The manual also explains a trick to mark bad files from a recovered partition irrespective of the file system involved. But most of the operations you talk about are FS-dependant and therefore outside the scope of ddrescue.
If the drive isn't too badly broken and ddrescue is able to do good job, there'll be nothing special to do after ddrescue has finished recovering the data from the bad drive (just access the imaged drive like a regular drive, assuming the partition table is valid).


Oops...that's what one gets for reading manuals 3-4 hours after midnight in hot weather with his eyes barely open...I kinda missed it the reference to the imagefile. It was the parameters that caught my eye in that example...
I will read the manual more cautiously to get rid of the confusion...

Quote:
Well, I'm pessimistic. If it doesn't work after three attempts...
But you have only two errors with about 19MB to retry, right? It shouldn't take ages to retry these aeras many times so go ahead with your optimistic (or desperate?) settings.

This is strange to me however, because if the damage was so small, the absolute inability to boot into windows with this drive and even mount it on linux, would be difficult to explain...linux's smart check showed about 1000 bad sectors...
So it may have to do also with the way data is accessed with the ddrescue command?

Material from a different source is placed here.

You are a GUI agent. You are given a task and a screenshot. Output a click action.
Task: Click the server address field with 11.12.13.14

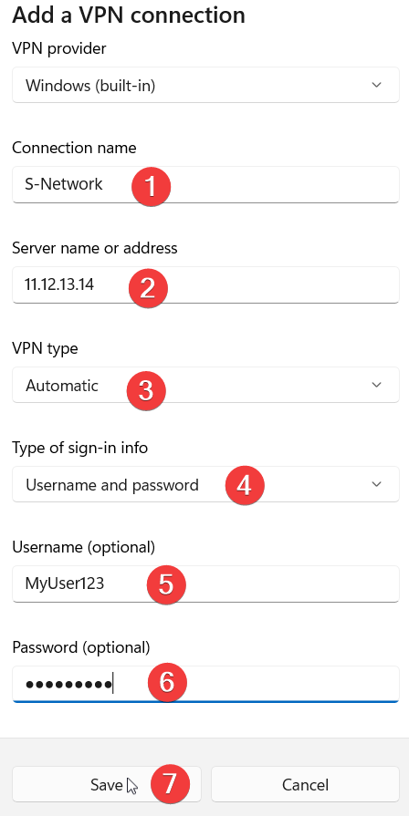click(x=205, y=284)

When running Drive-Image,which ran a hell lot slower than ddrescue, I pressed retry on 3 occasions and got no result...ddrescue seems to be doing a far better job throughout with regard to speed and efficiency, so I'll give it a go with 6 retries.

Quote:
-do you know what files you want to recover? can these files be identified? if not, you'll need to fix the file system

The vast majority of files are photo and video files, maybe a lot of text files too (mostly subs, i.e. largely unimportant) and a few .pdf files.
I know the types of files, I don't have so many specific files I can remember separately that I want to save
Quote:
-do you know what files you want to recover? can these files be identified? if not, you'll need to fix the file system

Oh,they're many, many in number...
Quote:
-do you care about recovering files names and location (as opposed to the contents alone)? if yes, you'd better try to fix the filesystem

It would be some waste of time reorganizing them, but it's not like I must have their particular folder placement, or hell will break loose. Easier, not absolutely necessary
Quote:
Files can be identified most easily in the raw partition with plain text strings they might contain or because they have some other kind of marker such as magic numbers (only useful if you don't have too many files of the same type). Check out photorec and get some idea of what it can and can't do.

If the drive is bootable into windows but file structure is messed up, I also hear File Scavenger is very very effective for NTFS volumes. Will also check Photorescue...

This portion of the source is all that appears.